== Listed records ==

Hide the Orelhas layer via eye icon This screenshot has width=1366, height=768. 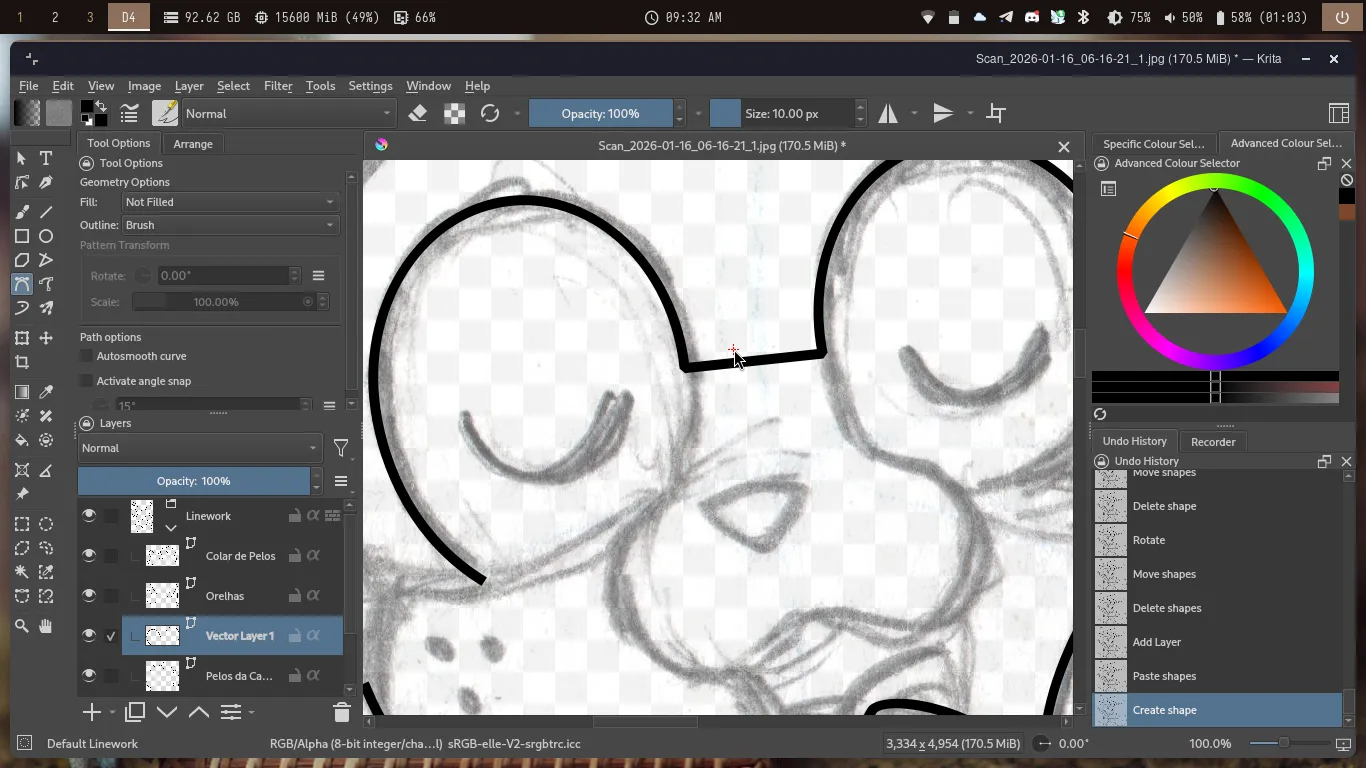pos(89,596)
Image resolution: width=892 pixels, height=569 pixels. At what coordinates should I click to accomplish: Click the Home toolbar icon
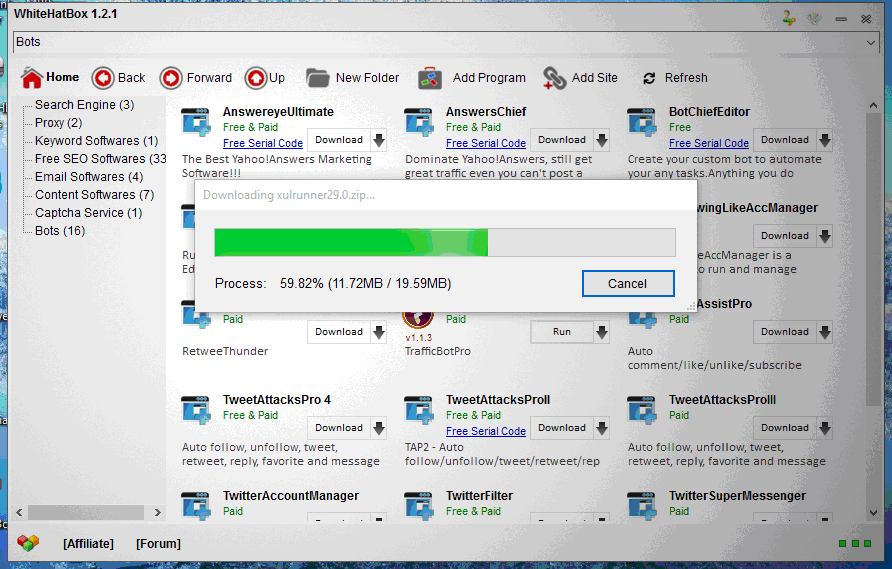coord(32,78)
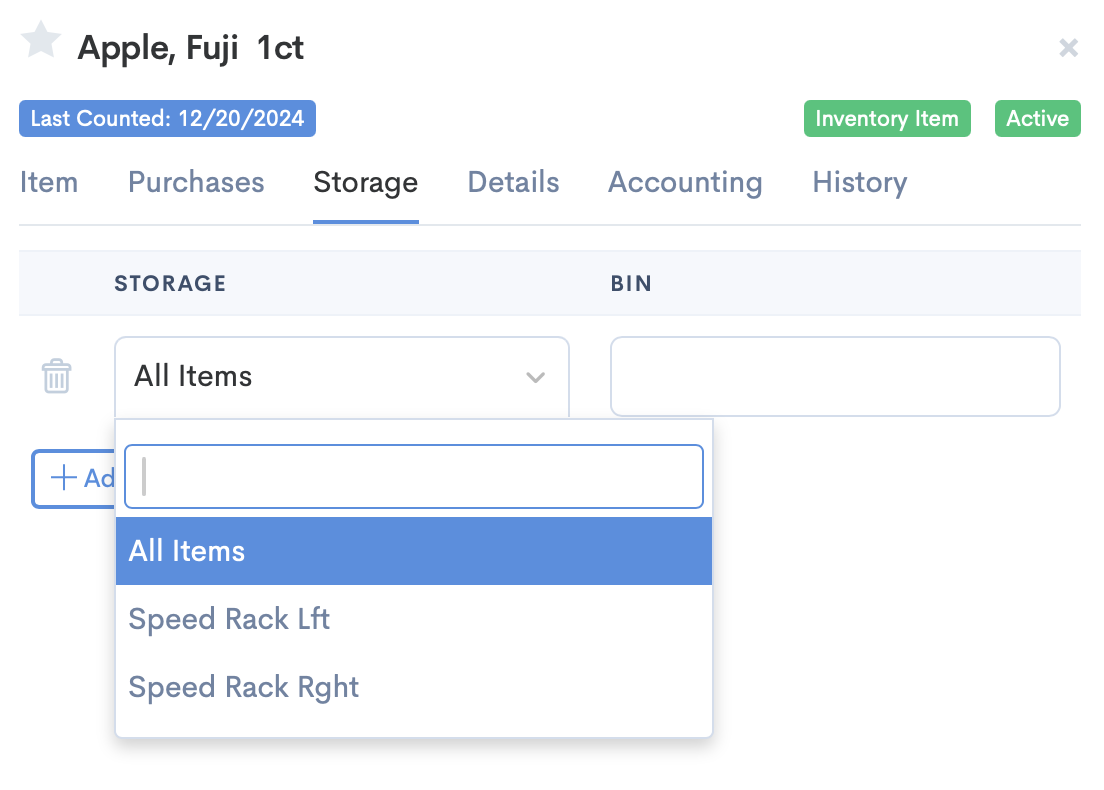Viewport: 1104px width, 790px height.
Task: Open the Accounting tab
Action: coord(685,182)
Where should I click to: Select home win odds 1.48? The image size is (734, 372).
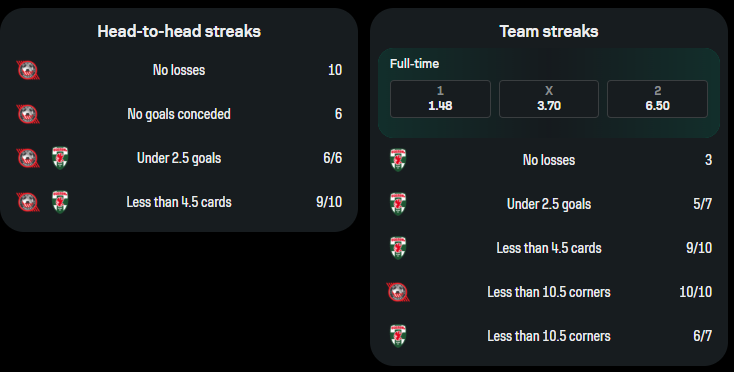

===

= Brief =
Leave out every picture and copy, exactly as written, the lines from the one with "Image resolution: width=892" through the end of the records above.

= Output below =
Image resolution: width=892 pixels, height=569 pixels. At what coordinates should I click to accomplish: Click the Home toolbar icon
coord(32,78)
Viewport: 1104px width, 790px height.
Task: Open the Accounting tab
Action: coord(685,182)
Where should I click to: Select home win odds 1.48? The image size is (734, 372).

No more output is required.